TASK TO COMPLETE: Convert all of the entries below into a Markdown table with two columns, Row and Line, putting each line of text in its own row and leaving out blank lines.

(Entries from a dataset)

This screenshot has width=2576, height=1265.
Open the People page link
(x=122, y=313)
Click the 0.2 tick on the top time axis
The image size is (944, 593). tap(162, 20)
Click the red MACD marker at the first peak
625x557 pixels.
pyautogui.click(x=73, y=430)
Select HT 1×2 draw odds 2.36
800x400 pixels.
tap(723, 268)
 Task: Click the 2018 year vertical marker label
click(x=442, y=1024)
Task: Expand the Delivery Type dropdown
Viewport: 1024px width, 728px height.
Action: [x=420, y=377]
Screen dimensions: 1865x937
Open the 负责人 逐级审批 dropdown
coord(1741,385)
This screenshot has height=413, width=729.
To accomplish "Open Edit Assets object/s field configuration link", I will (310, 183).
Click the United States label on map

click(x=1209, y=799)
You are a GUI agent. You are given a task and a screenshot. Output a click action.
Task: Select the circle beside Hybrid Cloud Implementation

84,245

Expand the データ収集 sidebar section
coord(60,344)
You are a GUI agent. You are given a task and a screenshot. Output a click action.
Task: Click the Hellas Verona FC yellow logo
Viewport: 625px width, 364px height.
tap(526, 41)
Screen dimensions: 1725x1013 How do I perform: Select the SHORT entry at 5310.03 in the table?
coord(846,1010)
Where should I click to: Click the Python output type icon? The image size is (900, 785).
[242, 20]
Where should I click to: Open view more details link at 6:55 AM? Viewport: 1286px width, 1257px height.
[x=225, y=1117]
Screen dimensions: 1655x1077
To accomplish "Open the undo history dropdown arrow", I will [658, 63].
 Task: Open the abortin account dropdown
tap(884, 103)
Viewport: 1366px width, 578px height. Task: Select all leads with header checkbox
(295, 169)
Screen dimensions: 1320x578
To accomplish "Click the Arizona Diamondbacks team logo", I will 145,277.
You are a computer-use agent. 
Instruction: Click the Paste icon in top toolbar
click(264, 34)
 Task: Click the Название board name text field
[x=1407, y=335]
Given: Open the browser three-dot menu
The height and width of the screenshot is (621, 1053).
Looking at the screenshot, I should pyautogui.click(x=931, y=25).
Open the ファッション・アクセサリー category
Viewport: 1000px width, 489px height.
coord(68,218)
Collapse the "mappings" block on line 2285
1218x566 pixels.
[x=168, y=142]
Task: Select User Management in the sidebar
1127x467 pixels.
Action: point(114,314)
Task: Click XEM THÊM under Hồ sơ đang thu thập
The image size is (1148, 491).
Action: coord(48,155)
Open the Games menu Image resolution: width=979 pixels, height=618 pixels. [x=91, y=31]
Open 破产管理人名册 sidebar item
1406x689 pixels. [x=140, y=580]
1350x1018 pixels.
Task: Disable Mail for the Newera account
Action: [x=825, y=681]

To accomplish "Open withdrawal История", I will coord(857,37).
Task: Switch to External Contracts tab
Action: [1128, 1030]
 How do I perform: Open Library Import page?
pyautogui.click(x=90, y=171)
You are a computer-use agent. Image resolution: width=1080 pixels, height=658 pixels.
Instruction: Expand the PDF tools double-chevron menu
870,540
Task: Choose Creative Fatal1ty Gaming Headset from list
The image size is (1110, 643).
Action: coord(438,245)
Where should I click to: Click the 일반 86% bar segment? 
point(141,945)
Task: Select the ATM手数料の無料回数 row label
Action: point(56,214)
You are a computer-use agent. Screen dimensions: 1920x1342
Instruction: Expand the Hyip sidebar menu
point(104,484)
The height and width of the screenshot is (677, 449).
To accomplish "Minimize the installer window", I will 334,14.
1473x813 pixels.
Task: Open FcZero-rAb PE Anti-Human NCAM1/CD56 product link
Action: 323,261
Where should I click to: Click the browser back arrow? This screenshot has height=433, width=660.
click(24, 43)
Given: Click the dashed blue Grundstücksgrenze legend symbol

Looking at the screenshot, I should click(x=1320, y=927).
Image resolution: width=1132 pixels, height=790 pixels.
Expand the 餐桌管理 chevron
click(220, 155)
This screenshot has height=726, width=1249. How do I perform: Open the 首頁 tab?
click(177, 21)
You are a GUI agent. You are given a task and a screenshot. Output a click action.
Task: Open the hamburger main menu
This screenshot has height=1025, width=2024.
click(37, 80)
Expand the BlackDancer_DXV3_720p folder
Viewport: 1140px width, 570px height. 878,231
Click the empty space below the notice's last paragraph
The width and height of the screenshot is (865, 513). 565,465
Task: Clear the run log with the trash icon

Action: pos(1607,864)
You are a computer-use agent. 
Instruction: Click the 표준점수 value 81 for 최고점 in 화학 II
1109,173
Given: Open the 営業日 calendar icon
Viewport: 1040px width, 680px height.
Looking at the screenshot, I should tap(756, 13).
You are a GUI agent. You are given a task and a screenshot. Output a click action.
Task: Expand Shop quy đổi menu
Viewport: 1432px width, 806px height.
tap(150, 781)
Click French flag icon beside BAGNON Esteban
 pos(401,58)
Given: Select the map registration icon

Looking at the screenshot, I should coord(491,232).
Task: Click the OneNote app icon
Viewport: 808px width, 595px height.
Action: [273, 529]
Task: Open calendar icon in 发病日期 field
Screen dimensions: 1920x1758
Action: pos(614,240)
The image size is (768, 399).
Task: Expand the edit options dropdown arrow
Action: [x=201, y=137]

EXERCISE RESPONSE:
| Row | Line |
|---|---|
| 1 | This screenshot has width=2576, height=1265. |
| 2 | Open the People page link |
| 3 | (x=122, y=313) |
| 4 | Click the 0.2 tick on the top time axis |
| 5 | The image size is (944, 593). tap(162, 20) |
| 6 | Click the red MACD marker at the first peak |
| 7 | 625x557 pixels. |
| 8 | pyautogui.click(x=73, y=430) |
| 9 | Select HT 1×2 draw odds 2.36 |
| 10 | 800x400 pixels. |
| 11 | tap(723, 268) |
| 12 |  Task: Click the 2018 year vertical marker label |
| 13 | click(x=442, y=1024) |
| 14 | Task: Expand the Delivery Type dropdown |
| 15 | Viewport: 1024px width, 728px height. |
| 16 | Action: [x=420, y=377] |
| 17 | Screen dimensions: 1865x937 |
| 18 | Open the 负责人 逐级审批 dropdown |
| 19 | coord(1741,385) |
| 20 | This screenshot has height=413, width=729. |
| 21 | To accomplish "Open Edit Assets object/s field configuration link", I will (310, 183). |
| 22 | Click the United States label on map |
| 23 | click(x=1209, y=799) |
| 24 | You are a GUI agent. You are given a task and a screenshot. Output a click action. |
| 25 | Task: Select the circle beside Hybrid Cloud Implementation |
| 26 | 84,245 |
| 27 | Expand the データ収集 sidebar section |
| 28 | coord(60,344) |
| 29 | You are a GUI agent. You are given a task and a screenshot. Output a click action. |
| 30 | Task: Click the Hellas Verona FC yellow logo |
| 31 | Viewport: 625px width, 364px height. |
| 32 | tap(526, 41) |
| 33 | Screen dimensions: 1725x1013 How do I perform: Select the SHORT entry at 5310.03 in the table? |
| 34 | coord(846,1010) |
| 35 | Where should I click to: Click the Python output type icon? The image size is (900, 785). |
| 36 | [242, 20] |
| 37 | Where should I click to: Open view more details link at 6:55 AM? Viewport: 1286px width, 1257px height. |
| 38 | [x=225, y=1117] |
| 39 | Screen dimensions: 1655x1077 |
| 40 | To accomplish "Open the undo history dropdown arrow", I will [658, 63]. |
| 41 |  Task: Open the abortin account dropdown |
| 42 | tap(884, 103) |
| 43 | Viewport: 1366px width, 578px height. Task: Select all leads with header checkbox |
| 44 | (295, 169) |
| 45 | Screen dimensions: 1320x578 |
| 46 | To accomplish "Click the Arizona Diamondbacks team logo", I will 145,277. |
| 47 | You are a computer-use agent.  |
| 48 | Instruction: Click the Paste icon in top toolbar |
| 49 | click(264, 34) |
| 50 |  Task: Click the Название board name text field |
| 51 | [x=1407, y=335] |
| 52 | Given: Open the browser three-dot menu |
| 53 | The height and width of the screenshot is (621, 1053). |
| 54 | Looking at the screenshot, I should pyautogui.click(x=931, y=25). |
| 55 | Open the ファッション・アクセサリー category |
| 56 | Viewport: 1000px width, 489px height. |
| 57 | coord(68,218) |
| 58 | Collapse the "mappings" block on line 2285 |
| 59 | 1218x566 pixels. |
| 60 | [x=168, y=142] |
| 61 | Task: Select User Management in the sidebar |
| 62 | 1127x467 pixels. |
| 63 | Action: point(114,314) |
| 64 | Task: Click XEM THÊM under Hồ sơ đang thu thập |
| 65 | The image size is (1148, 491). |
| 66 | Action: coord(48,155) |
| 67 | Open the Games menu Image resolution: width=979 pixels, height=618 pixels. [x=91, y=31] |
| 68 | Open 破产管理人名册 sidebar item |
| 69 | 1406x689 pixels. [x=140, y=580] |
| 70 | 1350x1018 pixels. |
| 71 | Task: Disable Mail for the Newera account |
| 72 | Action: [x=825, y=681] |
| 73 | To accomplish "Open withdrawal История", I will coord(857,37). |
| 74 | Task: Switch to External Contracts tab |
| 75 | Action: [1128, 1030] |
| 76 |  How do I perform: Open Library Import page? |
| 77 | pyautogui.click(x=90, y=171) |
| 78 | You are a computer-use agent. Image resolution: width=1080 pixels, height=658 pixels. |
| 79 | Instruction: Expand the PDF tools double-chevron menu |
| 80 | 870,540 |
| 81 | Task: Choose Creative Fatal1ty Gaming Headset from list |
| 82 | The image size is (1110, 643). |
| 83 | Action: coord(438,245) |
| 84 | Where should I click to: Click the 일반 86% bar segment?  |
| 85 | point(141,945) |
| 86 | Task: Select the ATM手数料の無料回数 row label |
| 87 | Action: point(56,214) |
| 88 | You are a computer-use agent. Screen dimensions: 1920x1342 |
| 89 | Instruction: Expand the Hyip sidebar menu |
| 90 | point(104,484) |
| 91 | The height and width of the screenshot is (677, 449). |
| 92 | To accomplish "Minimize the installer window", I will 334,14. |
| 93 | 1473x813 pixels. |
| 94 | Task: Open FcZero-rAb PE Anti-Human NCAM1/CD56 product link |
| 95 | Action: 323,261 |
| 96 | Where should I click to: Click the browser back arrow? This screenshot has height=433, width=660. |
| 97 | click(24, 43) |
| 98 | Given: Click the dashed blue Grundstücksgrenze legend symbol |
| 99 | Looking at the screenshot, I should click(x=1320, y=927). |
| 100 | Image resolution: width=1132 pixels, height=790 pixels. |
| 101 | Expand the 餐桌管理 chevron |
| 102 | click(220, 155) |
| 103 | This screenshot has height=726, width=1249. How do I perform: Open the 首頁 tab? |
| 104 | click(177, 21) |
| 105 | You are a GUI agent. You are given a task and a screenshot. Output a click action. |
| 106 | Task: Open the hamburger main menu |
| 107 | This screenshot has height=1025, width=2024. |
| 108 | click(37, 80) |
| 109 | Expand the BlackDancer_DXV3_720p folder |
| 110 | Viewport: 1140px width, 570px height. 878,231 |
| 111 | Click the empty space below the notice's last paragraph |
| 112 | The width and height of the screenshot is (865, 513). 565,465 |
| 113 | Task: Clear the run log with the trash icon |
| 114 | Action: pos(1607,864) |
| 115 | You are a computer-use agent.  |
| 116 | Instruction: Click the 표준점수 value 81 for 최고점 in 화학 II |
| 117 | 1109,173 |
| 118 | Given: Open the 営業日 calendar icon |
| 119 | Viewport: 1040px width, 680px height. |
| 120 | Looking at the screenshot, I should tap(756, 13). |
| 121 | You are a GUI agent. You are given a task and a screenshot. Output a click action. |
| 122 | Task: Expand Shop quy đổi menu |
| 123 | Viewport: 1432px width, 806px height. |
| 124 | tap(150, 781) |
| 125 | Click French flag icon beside BAGNON Esteban |
| 126 |  pos(401,58) |
| 127 | Given: Select the map registration icon |
| 128 | Looking at the screenshot, I should coord(491,232). |
| 129 | Task: Click the OneNote app icon |
| 130 | Viewport: 808px width, 595px height. |
| 131 | Action: [273, 529] |
| 132 | Task: Open calendar icon in 发病日期 field |
| 133 | Screen dimensions: 1920x1758 |
| 134 | Action: pos(614,240) |
| 135 | The image size is (768, 399). |
| 136 | Task: Expand the edit options dropdown arrow |
| 137 | Action: [x=201, y=137] |